Taxonomy is a science and must follow the scientific method. Reproducibility is one of the fundamental supporting pillars of the scientific method: other workers must be able to arrive at the same conclusions using the same materials, methods and data as the worker making the original determination. If a conclusion is not reproducible, it is not science. Reproducibility in taxonomy is achieved through the deposition of type material that can be examined in public museums, type localities that can be visited by other workers, and standardized descriptions published in journals where each paper reviewed by the author's peers. These methods are further elucidated in the International Code of Zoological Nomenclature and the International Code of Botanical Nomenclature. These codes provide a unique binomial scientific name for every species and determine the validity of scientific names. The first international zoological code was proposed at the First International Congress of Zoology in Paris in 1889. The first formal published edition of this code, the ICZN, was published in 1961 and is regularly updated by the International Commissions and ratified by the International Union of Biological Sciences. Unequivocally taxonomy is science, is repeatable, and has absolutes. 
It may seem like species names are changed capriciously. However science is a cumulative process. No one gets it all right the first time. As more new species with new morphological and genetical characters are discovered and as more new techniques are developed for analyzing those character states, more new information is generated. The result is that taxonomists change names as the results of their analyses converge on the biological reality of the evolutionary relationships of these amazing organisms.
I know I went on for a bit, but I hope this all makes sense.
Happy days,
D. Christopher Rogers
Invertebrate Taxonomist
Telephone: 530.383.4798
EcoAnalysts, Inc.
PO Box 4098
Davis, CA 95616


From: aroid-l-bounces@gizmoworks.com on behalf of Peter Boyce
Sent: Sat 18-Jul-09 12:26 AM
To: 'Discussion of aroids'
Subject: Re: [Aroid-l] Botanical Nomenclature

Hi Michael,


There most certainly is (are) several absolutes in Bot. Nom. There are a series of rules about valid and effective publication.
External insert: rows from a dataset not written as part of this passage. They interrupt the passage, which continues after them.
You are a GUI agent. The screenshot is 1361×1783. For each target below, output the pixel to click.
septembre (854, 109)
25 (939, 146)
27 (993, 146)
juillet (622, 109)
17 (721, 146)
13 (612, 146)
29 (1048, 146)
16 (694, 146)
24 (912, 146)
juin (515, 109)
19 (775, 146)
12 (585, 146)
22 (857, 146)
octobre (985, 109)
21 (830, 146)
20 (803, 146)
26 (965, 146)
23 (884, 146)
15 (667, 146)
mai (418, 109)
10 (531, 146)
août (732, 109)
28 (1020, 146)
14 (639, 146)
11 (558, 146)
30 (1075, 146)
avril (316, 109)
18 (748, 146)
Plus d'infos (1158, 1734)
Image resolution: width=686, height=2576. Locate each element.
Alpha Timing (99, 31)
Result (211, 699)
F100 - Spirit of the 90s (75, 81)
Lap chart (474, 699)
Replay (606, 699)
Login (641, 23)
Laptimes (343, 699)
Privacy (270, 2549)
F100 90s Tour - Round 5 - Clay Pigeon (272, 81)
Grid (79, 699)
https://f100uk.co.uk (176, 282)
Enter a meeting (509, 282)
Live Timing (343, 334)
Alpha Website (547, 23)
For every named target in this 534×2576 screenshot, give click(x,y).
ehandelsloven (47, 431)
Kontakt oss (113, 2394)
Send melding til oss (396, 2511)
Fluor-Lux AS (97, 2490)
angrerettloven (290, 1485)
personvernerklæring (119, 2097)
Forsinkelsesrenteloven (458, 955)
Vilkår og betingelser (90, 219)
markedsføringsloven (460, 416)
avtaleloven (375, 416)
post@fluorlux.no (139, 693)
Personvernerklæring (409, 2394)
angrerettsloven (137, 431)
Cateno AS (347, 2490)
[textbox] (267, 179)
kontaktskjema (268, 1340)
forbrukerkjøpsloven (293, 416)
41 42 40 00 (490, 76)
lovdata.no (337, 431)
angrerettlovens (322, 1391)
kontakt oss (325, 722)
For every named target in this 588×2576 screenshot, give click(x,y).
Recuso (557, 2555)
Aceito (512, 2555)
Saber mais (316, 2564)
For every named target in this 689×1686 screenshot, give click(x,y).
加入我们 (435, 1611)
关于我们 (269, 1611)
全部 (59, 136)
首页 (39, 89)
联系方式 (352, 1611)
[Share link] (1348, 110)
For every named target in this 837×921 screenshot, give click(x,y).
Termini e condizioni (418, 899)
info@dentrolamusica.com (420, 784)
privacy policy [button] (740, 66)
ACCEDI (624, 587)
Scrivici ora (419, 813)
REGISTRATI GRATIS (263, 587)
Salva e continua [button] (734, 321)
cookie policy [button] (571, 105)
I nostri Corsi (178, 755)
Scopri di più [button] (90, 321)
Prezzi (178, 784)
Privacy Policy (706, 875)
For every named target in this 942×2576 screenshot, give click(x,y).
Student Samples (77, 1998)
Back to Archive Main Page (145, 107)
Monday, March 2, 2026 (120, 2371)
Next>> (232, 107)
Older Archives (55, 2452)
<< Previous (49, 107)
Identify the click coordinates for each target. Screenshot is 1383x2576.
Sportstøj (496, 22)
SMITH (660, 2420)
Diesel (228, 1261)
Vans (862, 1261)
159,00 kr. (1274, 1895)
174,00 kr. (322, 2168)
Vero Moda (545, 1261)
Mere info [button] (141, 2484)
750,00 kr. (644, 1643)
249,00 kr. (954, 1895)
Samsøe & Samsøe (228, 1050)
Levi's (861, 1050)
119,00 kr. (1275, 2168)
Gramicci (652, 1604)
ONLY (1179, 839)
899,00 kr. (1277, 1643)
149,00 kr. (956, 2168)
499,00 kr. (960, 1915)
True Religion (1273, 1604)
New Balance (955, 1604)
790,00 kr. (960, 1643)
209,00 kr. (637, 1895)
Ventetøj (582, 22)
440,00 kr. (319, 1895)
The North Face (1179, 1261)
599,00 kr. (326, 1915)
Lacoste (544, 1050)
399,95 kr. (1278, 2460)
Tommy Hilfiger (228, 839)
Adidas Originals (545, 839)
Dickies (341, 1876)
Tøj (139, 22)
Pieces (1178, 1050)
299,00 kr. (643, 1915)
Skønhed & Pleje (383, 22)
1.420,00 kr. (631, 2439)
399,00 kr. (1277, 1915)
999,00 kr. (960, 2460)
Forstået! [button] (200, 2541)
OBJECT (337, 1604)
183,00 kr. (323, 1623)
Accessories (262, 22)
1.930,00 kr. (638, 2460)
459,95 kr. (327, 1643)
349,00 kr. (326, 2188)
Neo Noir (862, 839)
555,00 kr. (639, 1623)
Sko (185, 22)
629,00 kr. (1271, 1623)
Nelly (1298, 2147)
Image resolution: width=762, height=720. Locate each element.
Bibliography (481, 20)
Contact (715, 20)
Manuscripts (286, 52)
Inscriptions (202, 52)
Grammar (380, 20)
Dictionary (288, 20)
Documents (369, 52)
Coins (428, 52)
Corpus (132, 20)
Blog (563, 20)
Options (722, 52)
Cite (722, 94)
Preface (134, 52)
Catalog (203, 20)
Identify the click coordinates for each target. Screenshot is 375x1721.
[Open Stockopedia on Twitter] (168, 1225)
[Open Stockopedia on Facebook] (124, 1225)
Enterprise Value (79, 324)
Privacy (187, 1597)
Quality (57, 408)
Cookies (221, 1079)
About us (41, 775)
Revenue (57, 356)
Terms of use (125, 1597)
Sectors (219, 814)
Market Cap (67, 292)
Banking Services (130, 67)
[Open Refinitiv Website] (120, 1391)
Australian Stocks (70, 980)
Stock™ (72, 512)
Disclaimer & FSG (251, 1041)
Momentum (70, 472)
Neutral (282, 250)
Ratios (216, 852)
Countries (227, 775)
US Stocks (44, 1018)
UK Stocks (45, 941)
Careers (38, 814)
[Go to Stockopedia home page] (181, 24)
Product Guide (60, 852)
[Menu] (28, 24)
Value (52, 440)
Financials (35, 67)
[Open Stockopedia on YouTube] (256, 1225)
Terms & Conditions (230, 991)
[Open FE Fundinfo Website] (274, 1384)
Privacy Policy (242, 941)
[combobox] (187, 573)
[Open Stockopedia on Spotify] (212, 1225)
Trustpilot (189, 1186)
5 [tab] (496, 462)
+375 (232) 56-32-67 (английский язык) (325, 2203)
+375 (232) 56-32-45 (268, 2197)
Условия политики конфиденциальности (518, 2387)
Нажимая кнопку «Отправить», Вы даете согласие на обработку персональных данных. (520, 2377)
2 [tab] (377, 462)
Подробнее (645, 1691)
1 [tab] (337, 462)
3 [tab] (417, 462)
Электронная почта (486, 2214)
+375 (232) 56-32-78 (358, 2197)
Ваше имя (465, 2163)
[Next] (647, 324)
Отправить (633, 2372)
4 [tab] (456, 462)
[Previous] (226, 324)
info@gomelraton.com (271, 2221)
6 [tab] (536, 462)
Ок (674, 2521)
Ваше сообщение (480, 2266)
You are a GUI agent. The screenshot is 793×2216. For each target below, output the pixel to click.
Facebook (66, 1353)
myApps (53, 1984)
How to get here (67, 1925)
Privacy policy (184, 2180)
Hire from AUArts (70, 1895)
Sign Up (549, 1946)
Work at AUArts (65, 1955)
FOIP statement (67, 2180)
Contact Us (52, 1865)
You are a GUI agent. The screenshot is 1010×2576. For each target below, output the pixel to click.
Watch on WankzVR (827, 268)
This is not the place to go into a long explanation about the rules that govern taxonomists and systematists but for a flavour of what governs us take a look at: http://ibot.sav.sk/icbn/main.htm


Very best






From: aroid-l-bounces@gizmoworks.com [mailto:aroid-l-bounces@gizmoworks.com] On Behalf Of Riley2362@aol.com
Sent: 18 July 2009 01:10
To: aroid-l@gizmoworks.com
Subject: Re: [Aroid-l] Botanical Nomenclature


Correct me if I'm wrong, but I don't believe there is anything such thing as an ABSOLUTE in botanical nomenclature.  So the use of the words "right, wrong, legal, illegal" are not really fitting.  Botanists publish infromation in order to have their work recognized by the scientific community and this lends "validation" to their work, so in the end, their names might be "recognized" or "accepted" as "more correct".  That is why data bases usually contain all publications, rather than a biased perspective that whoever compiled the database has ruled on the acceptance of any set of information.  Yes, it is confusing to horticulturists who just want to put a name on a plant label, but the history is informative to the evolution and classification of the plant material.  What is more important than a plant name would be an accession number that correlates to a time and place of collection.